───── INPUT RECORDS ─────

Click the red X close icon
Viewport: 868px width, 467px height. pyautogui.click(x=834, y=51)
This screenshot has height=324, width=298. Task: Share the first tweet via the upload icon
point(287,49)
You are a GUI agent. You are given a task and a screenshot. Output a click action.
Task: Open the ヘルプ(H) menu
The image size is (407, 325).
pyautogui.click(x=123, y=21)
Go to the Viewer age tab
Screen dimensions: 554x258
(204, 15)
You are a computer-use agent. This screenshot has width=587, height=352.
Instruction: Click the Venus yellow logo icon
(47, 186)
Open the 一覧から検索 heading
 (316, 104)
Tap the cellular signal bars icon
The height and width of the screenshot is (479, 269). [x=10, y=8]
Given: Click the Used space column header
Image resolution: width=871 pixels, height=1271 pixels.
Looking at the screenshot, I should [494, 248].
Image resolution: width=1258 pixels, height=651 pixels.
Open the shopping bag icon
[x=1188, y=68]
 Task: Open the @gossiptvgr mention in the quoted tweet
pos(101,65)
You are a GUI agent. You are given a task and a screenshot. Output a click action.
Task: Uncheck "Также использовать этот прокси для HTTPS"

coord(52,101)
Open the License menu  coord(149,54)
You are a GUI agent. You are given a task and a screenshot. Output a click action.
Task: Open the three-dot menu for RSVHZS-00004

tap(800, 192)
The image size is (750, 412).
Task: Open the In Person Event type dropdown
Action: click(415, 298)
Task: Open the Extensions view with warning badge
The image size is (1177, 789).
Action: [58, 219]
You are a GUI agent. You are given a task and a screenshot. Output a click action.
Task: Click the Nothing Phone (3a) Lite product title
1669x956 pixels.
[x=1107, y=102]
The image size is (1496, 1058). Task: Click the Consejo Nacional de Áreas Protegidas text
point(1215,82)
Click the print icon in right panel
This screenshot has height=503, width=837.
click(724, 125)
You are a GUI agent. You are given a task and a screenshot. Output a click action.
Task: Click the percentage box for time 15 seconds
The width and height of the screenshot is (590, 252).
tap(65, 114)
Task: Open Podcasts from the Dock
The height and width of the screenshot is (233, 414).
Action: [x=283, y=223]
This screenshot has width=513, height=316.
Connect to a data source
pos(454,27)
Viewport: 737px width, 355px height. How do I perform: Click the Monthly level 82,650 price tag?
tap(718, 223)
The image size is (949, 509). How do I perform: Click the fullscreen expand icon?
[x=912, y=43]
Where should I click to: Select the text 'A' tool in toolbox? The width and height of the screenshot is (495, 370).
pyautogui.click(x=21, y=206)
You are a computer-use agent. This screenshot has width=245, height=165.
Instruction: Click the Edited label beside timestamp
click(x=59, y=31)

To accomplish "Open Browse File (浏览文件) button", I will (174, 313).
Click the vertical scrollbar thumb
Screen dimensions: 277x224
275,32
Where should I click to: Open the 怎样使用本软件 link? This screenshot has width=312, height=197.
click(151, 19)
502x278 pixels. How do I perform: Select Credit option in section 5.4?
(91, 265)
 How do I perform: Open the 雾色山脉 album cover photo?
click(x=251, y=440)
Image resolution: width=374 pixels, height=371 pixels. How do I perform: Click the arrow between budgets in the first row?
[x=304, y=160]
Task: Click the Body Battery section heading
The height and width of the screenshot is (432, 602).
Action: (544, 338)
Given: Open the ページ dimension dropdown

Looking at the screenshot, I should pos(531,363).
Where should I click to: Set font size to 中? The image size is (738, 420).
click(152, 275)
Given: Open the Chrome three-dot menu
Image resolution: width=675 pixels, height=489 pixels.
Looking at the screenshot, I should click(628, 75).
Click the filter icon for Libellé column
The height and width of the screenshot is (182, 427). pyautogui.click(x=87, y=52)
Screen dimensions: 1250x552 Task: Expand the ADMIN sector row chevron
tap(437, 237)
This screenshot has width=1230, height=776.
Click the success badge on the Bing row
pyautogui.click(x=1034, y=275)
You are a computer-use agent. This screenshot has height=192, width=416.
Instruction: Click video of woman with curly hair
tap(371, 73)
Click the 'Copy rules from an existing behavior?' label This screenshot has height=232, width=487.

─────

- _ASSIGNMENT_
Output the entire set of records exactly as shown.

- _REPLY_
Click the red X close icon
Viewport: 868px width, 467px height. pyautogui.click(x=834, y=51)
This screenshot has height=324, width=298. Task: Share the first tweet via the upload icon
point(287,49)
You are a GUI agent. You are given a task and a screenshot. Output a click action.
Task: Open the ヘルプ(H) menu
The image size is (407, 325).
pyautogui.click(x=123, y=21)
Go to the Viewer age tab
Screen dimensions: 554x258
(204, 15)
You are a computer-use agent. This screenshot has width=587, height=352.
Instruction: Click the Venus yellow logo icon
(47, 186)
Open the 一覧から検索 heading
 (316, 104)
Tap the cellular signal bars icon
The height and width of the screenshot is (479, 269). [x=10, y=8]
Given: Click the Used space column header
Image resolution: width=871 pixels, height=1271 pixels.
Looking at the screenshot, I should [494, 248].
Image resolution: width=1258 pixels, height=651 pixels.
Open the shopping bag icon
[x=1188, y=68]
 Task: Open the @gossiptvgr mention in the quoted tweet
pos(101,65)
You are a GUI agent. You are given a task and a screenshot. Output a click action.
Task: Uncheck "Также использовать этот прокси для HTTPS"

coord(52,101)
Open the License menu  coord(149,54)
You are a GUI agent. You are given a task and a screenshot. Output a click action.
Task: Open the three-dot menu for RSVHZS-00004

tap(800, 192)
The image size is (750, 412).
Task: Open the In Person Event type dropdown
Action: click(415, 298)
Task: Open the Extensions view with warning badge
The image size is (1177, 789).
Action: [58, 219]
You are a GUI agent. You are given a task and a screenshot. Output a click action.
Task: Click the Nothing Phone (3a) Lite product title
1669x956 pixels.
[x=1107, y=102]
The image size is (1496, 1058). Task: Click the Consejo Nacional de Áreas Protegidas text
point(1215,82)
Click the print icon in right panel
This screenshot has height=503, width=837.
click(724, 125)
You are a GUI agent. You are given a task and a screenshot. Output a click action.
Task: Click the percentage box for time 15 seconds
The width and height of the screenshot is (590, 252).
tap(65, 114)
Task: Open Podcasts from the Dock
The height and width of the screenshot is (233, 414).
Action: [x=283, y=223]
This screenshot has width=513, height=316.
Connect to a data source
pos(454,27)
Viewport: 737px width, 355px height. How do I perform: Click the Monthly level 82,650 price tag?
tap(718, 223)
The image size is (949, 509). How do I perform: Click the fullscreen expand icon?
[x=912, y=43]
Where should I click to: Select the text 'A' tool in toolbox? The width and height of the screenshot is (495, 370).
pyautogui.click(x=21, y=206)
You are a computer-use agent. This screenshot has width=245, height=165.
Instruction: Click the Edited label beside timestamp
click(x=59, y=31)

To accomplish "Open Browse File (浏览文件) button", I will (174, 313).
Click the vertical scrollbar thumb
Screen dimensions: 277x224
275,32
Where should I click to: Open the 怎样使用本软件 link? This screenshot has width=312, height=197.
click(151, 19)
502x278 pixels. How do I perform: Select Credit option in section 5.4?
(91, 265)
 How do I perform: Open the 雾色山脉 album cover photo?
click(x=251, y=440)
Image resolution: width=374 pixels, height=371 pixels. How do I perform: Click the arrow between budgets in the first row?
[x=304, y=160]
Task: Click the Body Battery section heading
The height and width of the screenshot is (432, 602).
Action: (544, 338)
Given: Open the ページ dimension dropdown

Looking at the screenshot, I should pos(531,363).
Where should I click to: Set font size to 中? The image size is (738, 420).
click(152, 275)
Given: Open the Chrome three-dot menu
Image resolution: width=675 pixels, height=489 pixels.
Looking at the screenshot, I should click(628, 75).
Click the filter icon for Libellé column
The height and width of the screenshot is (182, 427). pyautogui.click(x=87, y=52)
Screen dimensions: 1250x552 Task: Expand the ADMIN sector row chevron
tap(437, 237)
This screenshot has width=1230, height=776.
Click the success badge on the Bing row
pyautogui.click(x=1034, y=275)
You are a computer-use agent. This screenshot has height=192, width=416.
Instruction: Click video of woman with curly hair
tap(371, 73)
Click the 'Copy rules from an existing behavior?' label This screenshot has height=232, width=487.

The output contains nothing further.